» Directions: Continue the Metro Skywarn spotter FAQ, starting after its last answer.

A. Yes! Spotting is open to everyone of all ages. However, you must be 14 years old to get an ID for reporting. We encourage young people to work with their parents.

 

Q. How do I become a spotter?

A. All you need to do is attend a Metro Skywarn class. See the Class Schedule for a class near you. Classes are generally four hours long, and are offered February through May. Classes are free, but donations are accepted.

 

Q. Do I need to be an amateur radio operator (HAM)?

A. To report through Metro Skywarn and receive a MSW ID Card, you need to be a licensed Amateur Radio Operator (or be getting your license soon). Non-HAMs may attend class, but are registered with the National Weather Service Skywatcher program. Skywatcher IDs are emailed to you in June by the NWS.

 

Q. I don't live in the 7-county Metro area. What can I do?

A. The National Weather Service offers classes for greater Minnesota residents within the County Warning Area (CWA). See the NWS Class Schedule for details.

 

Q. I don't live in the 7-county Metro area, but I work/play/worship in the Metro. What can I do?

A. You can attend a Metro Skywarn class, or work with your sponsoring Skywarn agency to make an agreement with Metro Skywarn. Contact training@metroskywarn.org for assistance.

 

Q. Is there an online class and test I can take? Can I use a MetEd certificate?

A. At this time, there is no online alternative to our in-person training. Online classes and testing can help increase your knowledge of storms, but they are not a substitute for attending a class. Spotter Network offers an online class and quiz that provides reporting rights through their Website and mobile apps. Spotter Network reports are sent directly to the NWS. Spotter Network training and Metro Skywarn training are not interchangeable. 

 

Q. I am a trained Skywarn spotter from another location. Does my Skywarn training transfer to Metro Skywarn?

A. Generally, training does not transfer between Skywarn organizations. Training is coordinated independently by each Skywarn organization, and our training includes details specific to our radio operations. Metro Skywarn is a RACES amateur radio organization, which requires amateur radio operators to be registered with us to participate in formal severe weather nets. The four-digit MSW IDs we issue are not transferrable to another organization. If you have a spotter ID issued by a near-by NWS office, contact us and we'll connect you with the local NWS office to see if your training can transfer offices.

 

Q. I am an amateur radio operator, but I do not have a Metro Skywarn Spotter ID. Can I report during severe weather?

A. Metro Skywarn operates under RACES status when a formal net is active. FCC regulations require all stations be registered with a civil organization. If you do not have a MSW ID, you will not be able to report conditions during a formal net. If you have an emergency report, such as a tornado or other imminent threat to life and property, you can report as a station in distress.

 

Q. I just took my class. When do I get my Spotter ID?

A. There are two types of Skywarn Spotters: Amateur Radio Operators and Non-Radio Operators. Metro Skywarn Spotter IDs and ID cards are given to Amateur Radio Operators only, and are assigned at the end of your class. You will receive an ID card with your Spotter ID on it. MSW IDs are a four-digit number.

» Records provided:
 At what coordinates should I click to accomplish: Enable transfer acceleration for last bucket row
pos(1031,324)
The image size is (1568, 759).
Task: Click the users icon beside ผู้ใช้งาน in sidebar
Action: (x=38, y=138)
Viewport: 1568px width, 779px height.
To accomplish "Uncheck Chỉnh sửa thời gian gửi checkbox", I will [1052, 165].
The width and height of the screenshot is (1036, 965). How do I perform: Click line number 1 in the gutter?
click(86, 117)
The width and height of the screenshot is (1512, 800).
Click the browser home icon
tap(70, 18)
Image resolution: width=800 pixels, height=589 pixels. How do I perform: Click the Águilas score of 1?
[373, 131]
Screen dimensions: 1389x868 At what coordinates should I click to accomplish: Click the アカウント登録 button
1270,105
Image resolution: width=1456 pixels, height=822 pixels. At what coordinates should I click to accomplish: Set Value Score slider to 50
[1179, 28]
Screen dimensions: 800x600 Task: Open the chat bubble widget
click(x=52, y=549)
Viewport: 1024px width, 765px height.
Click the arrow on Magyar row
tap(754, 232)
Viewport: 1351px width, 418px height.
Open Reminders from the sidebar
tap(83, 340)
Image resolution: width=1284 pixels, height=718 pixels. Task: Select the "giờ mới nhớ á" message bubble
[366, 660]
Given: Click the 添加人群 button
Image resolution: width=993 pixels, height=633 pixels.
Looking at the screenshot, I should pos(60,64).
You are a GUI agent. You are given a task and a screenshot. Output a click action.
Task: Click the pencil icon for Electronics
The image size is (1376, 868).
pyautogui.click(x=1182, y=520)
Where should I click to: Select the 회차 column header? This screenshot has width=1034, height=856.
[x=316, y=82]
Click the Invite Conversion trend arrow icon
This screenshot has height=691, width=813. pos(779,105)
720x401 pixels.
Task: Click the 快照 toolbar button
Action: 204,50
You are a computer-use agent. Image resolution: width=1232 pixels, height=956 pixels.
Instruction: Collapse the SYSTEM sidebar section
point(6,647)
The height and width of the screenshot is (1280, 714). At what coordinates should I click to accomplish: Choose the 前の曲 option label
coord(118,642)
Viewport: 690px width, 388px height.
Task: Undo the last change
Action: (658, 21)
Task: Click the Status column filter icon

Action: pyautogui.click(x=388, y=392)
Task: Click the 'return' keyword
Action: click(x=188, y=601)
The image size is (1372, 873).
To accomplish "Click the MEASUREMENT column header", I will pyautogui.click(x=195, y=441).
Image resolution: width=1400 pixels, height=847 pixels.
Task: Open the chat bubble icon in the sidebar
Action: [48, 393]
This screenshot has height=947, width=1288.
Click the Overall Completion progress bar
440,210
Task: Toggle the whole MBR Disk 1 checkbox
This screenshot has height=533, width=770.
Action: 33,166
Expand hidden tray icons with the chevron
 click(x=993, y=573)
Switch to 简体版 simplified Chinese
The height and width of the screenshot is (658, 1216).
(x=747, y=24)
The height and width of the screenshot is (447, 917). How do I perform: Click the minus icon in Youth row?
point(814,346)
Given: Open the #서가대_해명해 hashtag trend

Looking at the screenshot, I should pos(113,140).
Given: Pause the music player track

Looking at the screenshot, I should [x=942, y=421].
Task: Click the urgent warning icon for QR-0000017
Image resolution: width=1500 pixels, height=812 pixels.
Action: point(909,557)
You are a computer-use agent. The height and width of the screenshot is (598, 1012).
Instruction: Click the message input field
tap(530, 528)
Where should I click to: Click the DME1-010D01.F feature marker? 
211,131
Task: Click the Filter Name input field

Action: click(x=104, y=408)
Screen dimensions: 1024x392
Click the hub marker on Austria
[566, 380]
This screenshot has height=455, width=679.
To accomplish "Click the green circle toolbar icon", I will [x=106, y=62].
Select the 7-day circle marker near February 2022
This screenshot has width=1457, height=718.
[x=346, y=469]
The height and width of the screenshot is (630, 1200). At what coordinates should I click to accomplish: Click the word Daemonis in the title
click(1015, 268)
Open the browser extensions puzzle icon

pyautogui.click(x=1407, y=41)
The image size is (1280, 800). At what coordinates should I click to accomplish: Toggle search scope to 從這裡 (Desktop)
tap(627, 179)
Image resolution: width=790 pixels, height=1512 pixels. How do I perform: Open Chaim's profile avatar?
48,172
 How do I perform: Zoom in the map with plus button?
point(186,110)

» Result below:
 

Q. I am not an Amateur Radio Operator. When do I get my ID?

A. Non-Radio Operators are given Skywatcher IDs from the National Weather Service. These are emailed to you in June directly by the NWS. You are still a Skywarn spotter—you just report directly to the NWS. Instructions on how to report will be emailed to you, along with your ID. You will be given a blank Skywatcher ID card with a space to fill in your Skywatcher ID when you receive the email from the NWS that contains your Skywatcher ID. Skywatcher IDs are not available to be distributed at your class. Skywatcher IDs are a combination of County-Letter-Number. Use the full combination when you make a report to the NWS.

 

Q. Can I register for the Website?

A. Most of the MetroSkywarn.org Website is open to the public. However, there are certain features for Metro Skywarn Spotters only. Only spotters with a four-digit Metro Skywarn Spotter ID can sign in to the Website. Due to privacy concerns and restrictions, MSW Website logins are not available for NWS Skywatchers.

 

Q. How do I register for the Website?

A. Your information is entered into the database by your instructor within a few weeks of your class. New spotters: you will receive an email notification when your account is created. If you previously had a MSW ID but have never logged into the site, try to use the "Forgot Login?" feature and check "Lost Password" using your call sign as the username, and the email address provided on the class roster. If your account is not found, use the contact form below, or email help@metroskywarn.org for help in locating your account.

 

Q. I have additional questions. Who do I ask?

A. You can use the contact form below, or email us at help@metroskywarn.org. Questions about classes and training can be send to training@metroskywarn.org.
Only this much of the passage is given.